> _What to work on_: What follows is a set of records. Retype them exactly, leaving out the pictures.

> _Exercise materials_:
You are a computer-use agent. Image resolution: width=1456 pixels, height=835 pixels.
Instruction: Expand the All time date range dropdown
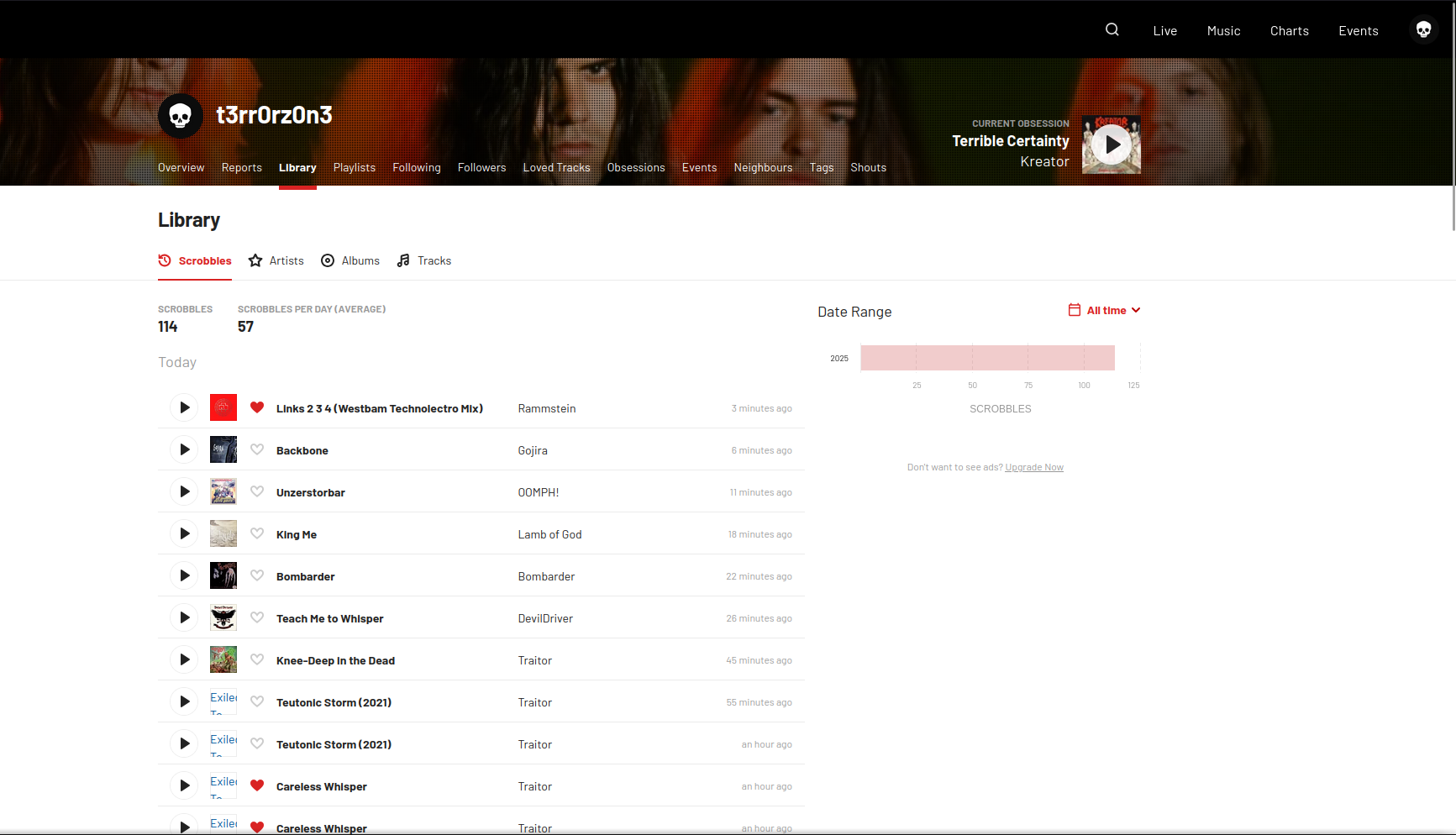[1113, 311]
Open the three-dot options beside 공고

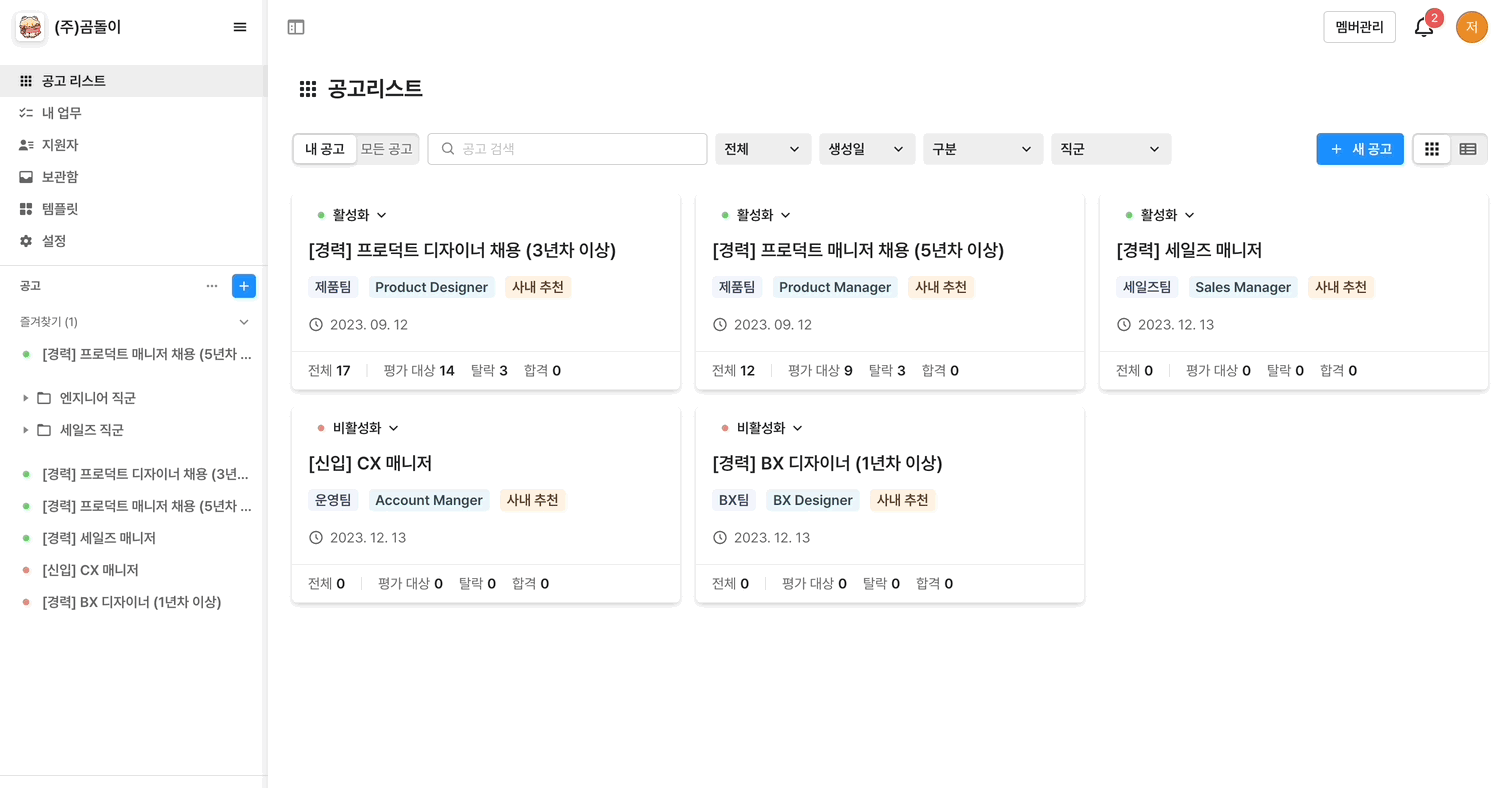tap(212, 286)
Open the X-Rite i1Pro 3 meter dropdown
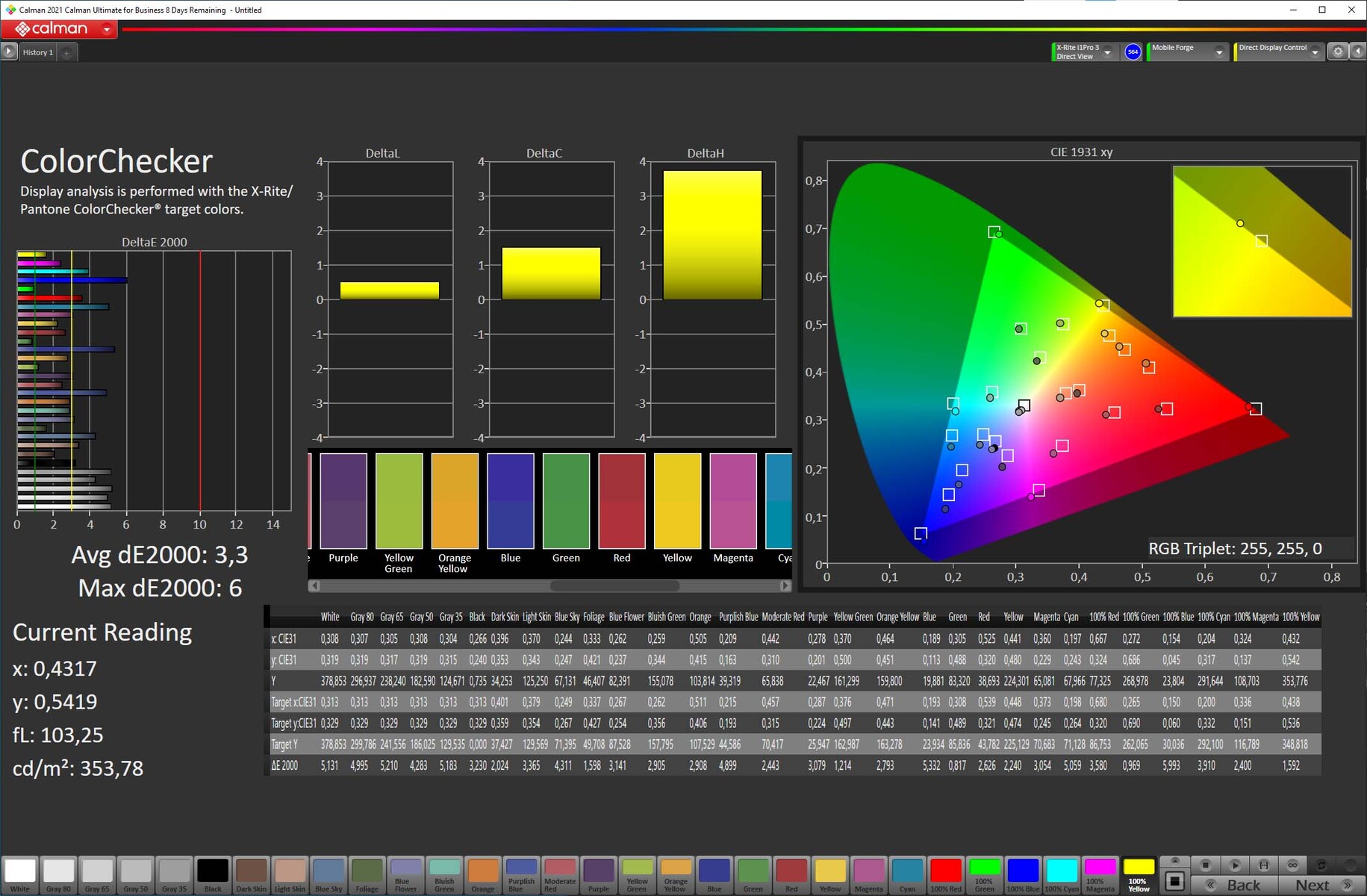 tap(1107, 52)
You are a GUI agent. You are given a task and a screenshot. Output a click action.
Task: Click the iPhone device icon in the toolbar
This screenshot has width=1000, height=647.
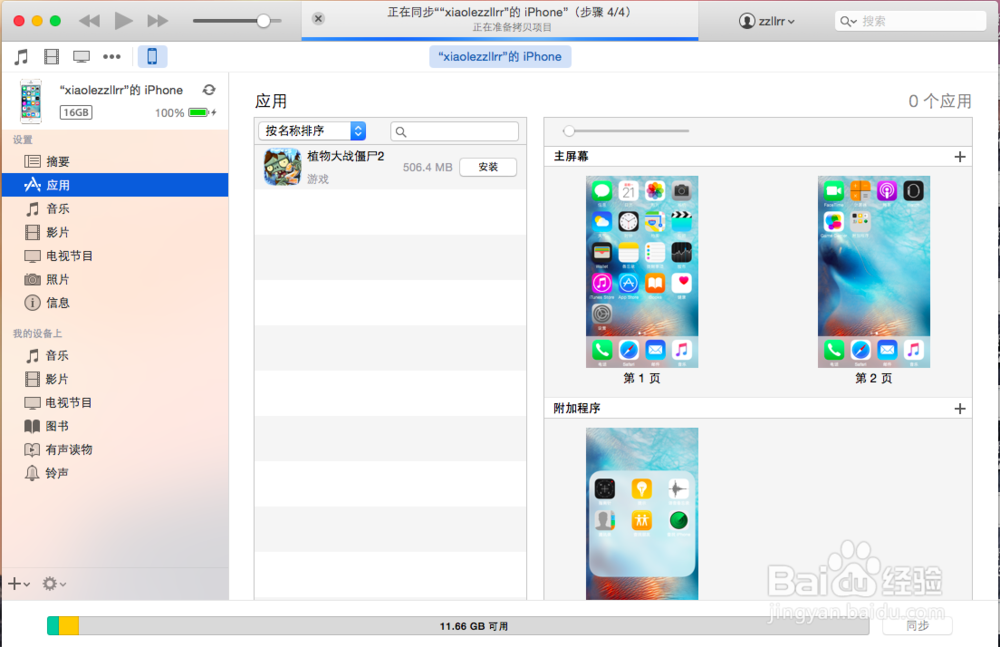[x=151, y=56]
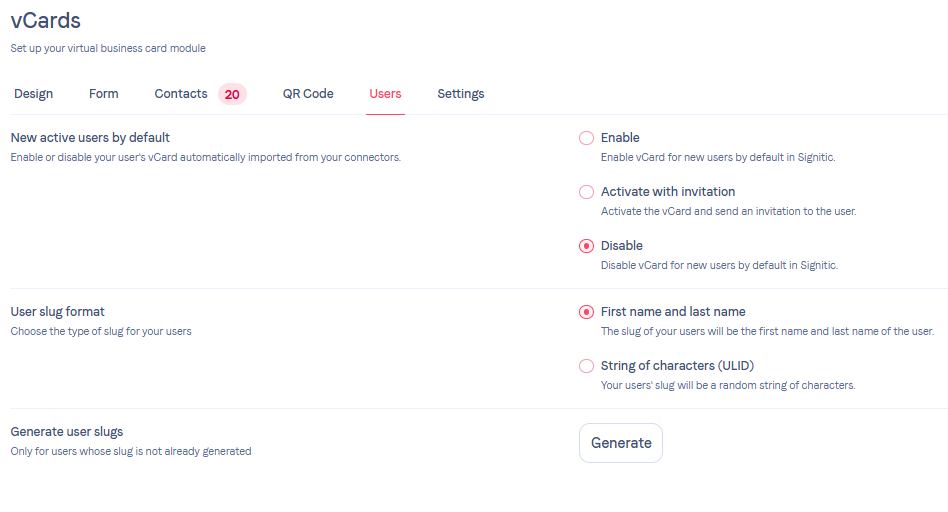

> _Problem solution_:
You are a computer-use agent. Image resolution: width=1456 pixels, height=835 pixels.
Instruction: Expand the All time date range dropdown
[1113, 311]
Open the three-dot options beside 공고

tap(212, 286)
Open the X-Rite i1Pro 3 meter dropdown
 tap(1107, 52)
You are a GUI agent. You are given a task and a screenshot. Output a click action.
Task: Click the iPhone device icon in the toolbar
This screenshot has width=1000, height=647.
[x=151, y=56]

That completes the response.